明治大学校歌のあゆみ
「白雲なびく」にはじまる明治大学校歌(児玉花外作詞 山田耕作作曲)は、一九二〇(大正九)年に制定された。この校歌は学生自らがその制定のため大いに奔走したエピソードがよく知られている。
この動きが本格化したのは、大学昇格を翌年に控えた一九一九年、当時学生スポーツの花形であった隅田川の端艇レースにおいて、明治大学が惨敗を喫したことがきっかけである。学生たちは惨敗の原因を、校歌もないためただ叫び声をあげるしかない、統制の取れない学生自身の応援に求め、翌年春に開かれた予科大会において「校歌制定」の決議を行ったのであった。
校歌制定実行委員となった予科学生の武田孟(のち商学部教授、学長、総長)、牛尾哲造、越智七五三吉は、学校当局を説得して校歌作成の許可を得た。作詞は当時予科教授だった笹川臨風の紹介により児玉花外が引受け、作曲は音楽に造詣が深かった牛尾が紹介状もなく単身山田耕作を訪ね、熱意を込めて懇請し引き受けてもらった。さらに歌詞に音楽が乗りやすいように、山田の依頼により西条八十が補作をした。
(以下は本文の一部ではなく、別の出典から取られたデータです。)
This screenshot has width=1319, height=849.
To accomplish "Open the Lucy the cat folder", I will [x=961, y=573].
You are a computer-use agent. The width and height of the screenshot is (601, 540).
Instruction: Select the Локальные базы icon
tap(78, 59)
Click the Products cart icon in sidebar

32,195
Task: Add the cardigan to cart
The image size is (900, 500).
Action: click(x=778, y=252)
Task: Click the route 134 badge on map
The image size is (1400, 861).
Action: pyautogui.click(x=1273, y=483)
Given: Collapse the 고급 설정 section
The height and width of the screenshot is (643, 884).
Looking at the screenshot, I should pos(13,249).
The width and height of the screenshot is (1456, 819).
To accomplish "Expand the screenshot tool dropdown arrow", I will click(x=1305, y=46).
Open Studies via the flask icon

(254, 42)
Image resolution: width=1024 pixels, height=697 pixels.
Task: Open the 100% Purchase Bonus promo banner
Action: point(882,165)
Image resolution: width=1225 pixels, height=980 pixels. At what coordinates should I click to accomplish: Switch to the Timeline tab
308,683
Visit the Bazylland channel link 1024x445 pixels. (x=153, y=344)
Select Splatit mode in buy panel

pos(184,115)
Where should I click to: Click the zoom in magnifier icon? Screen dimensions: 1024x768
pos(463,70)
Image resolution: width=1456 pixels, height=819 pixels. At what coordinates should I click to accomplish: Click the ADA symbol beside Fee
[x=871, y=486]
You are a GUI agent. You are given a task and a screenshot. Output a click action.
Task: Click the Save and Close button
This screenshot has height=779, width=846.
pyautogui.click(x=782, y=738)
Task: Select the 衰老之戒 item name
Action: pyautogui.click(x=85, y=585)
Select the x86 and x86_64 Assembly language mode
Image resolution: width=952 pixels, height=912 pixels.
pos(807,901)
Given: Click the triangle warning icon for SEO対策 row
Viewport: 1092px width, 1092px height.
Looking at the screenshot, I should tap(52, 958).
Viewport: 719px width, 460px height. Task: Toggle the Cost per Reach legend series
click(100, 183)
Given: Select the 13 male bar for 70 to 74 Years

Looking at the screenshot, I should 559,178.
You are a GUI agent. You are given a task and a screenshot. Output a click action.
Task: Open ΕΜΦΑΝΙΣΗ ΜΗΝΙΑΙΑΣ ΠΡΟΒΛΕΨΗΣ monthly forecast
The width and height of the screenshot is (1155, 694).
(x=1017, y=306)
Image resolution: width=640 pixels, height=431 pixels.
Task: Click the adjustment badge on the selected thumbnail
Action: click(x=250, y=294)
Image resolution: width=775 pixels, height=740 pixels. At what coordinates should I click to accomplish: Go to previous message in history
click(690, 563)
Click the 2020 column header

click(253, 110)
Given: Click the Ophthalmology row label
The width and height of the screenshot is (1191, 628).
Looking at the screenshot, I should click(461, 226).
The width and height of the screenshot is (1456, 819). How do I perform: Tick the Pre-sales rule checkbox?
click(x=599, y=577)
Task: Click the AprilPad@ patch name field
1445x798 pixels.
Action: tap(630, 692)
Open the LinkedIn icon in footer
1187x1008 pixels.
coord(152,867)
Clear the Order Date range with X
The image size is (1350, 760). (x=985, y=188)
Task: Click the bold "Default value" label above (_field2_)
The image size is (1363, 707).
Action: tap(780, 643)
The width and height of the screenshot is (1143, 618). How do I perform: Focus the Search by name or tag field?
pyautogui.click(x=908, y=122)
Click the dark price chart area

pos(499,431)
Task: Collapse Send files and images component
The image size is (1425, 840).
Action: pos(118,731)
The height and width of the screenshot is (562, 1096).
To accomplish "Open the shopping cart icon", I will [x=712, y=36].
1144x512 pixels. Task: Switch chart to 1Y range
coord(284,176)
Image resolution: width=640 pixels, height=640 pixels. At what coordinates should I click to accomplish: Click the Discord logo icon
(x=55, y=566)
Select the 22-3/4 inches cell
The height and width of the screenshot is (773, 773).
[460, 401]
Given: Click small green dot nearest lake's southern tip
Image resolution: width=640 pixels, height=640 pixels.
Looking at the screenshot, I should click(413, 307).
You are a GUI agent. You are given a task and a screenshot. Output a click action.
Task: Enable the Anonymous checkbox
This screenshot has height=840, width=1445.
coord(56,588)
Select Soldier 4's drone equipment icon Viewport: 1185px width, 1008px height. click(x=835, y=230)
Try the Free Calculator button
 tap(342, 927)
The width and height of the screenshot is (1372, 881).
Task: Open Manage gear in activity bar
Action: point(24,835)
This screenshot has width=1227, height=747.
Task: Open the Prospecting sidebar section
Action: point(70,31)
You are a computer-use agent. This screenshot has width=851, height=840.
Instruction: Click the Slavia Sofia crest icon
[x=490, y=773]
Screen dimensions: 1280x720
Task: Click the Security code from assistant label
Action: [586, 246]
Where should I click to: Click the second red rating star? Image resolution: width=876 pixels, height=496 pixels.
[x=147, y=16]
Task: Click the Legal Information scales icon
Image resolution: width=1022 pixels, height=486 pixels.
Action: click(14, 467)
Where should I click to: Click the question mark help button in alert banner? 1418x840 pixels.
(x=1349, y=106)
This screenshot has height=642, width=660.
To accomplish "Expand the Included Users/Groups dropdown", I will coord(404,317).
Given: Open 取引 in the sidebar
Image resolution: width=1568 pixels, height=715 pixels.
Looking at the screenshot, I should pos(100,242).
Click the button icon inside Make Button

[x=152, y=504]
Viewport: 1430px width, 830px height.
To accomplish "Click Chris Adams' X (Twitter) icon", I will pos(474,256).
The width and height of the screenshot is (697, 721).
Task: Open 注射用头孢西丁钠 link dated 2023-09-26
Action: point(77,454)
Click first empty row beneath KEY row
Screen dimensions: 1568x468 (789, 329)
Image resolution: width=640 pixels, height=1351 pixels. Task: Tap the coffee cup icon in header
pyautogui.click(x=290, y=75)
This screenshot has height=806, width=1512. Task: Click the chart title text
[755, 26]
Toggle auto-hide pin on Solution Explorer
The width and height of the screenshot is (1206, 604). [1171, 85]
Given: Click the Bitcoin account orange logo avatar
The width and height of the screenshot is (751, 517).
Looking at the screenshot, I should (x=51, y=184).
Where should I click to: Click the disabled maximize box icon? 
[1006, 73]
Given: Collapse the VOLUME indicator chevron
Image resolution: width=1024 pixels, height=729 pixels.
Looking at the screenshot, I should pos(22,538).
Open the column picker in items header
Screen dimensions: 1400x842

こうして一九ニ〇年10月に校歌は完成した。この年の端艇レースにおいては、学生たちは校歌を歌い、整然と母校を応援できたのである。ほどなく校歌は「街頭で最も多く歌はれゐる」( 『大東京案内』)までになり、今日までスポーツや大学の様々な行事の際に愛唱されている。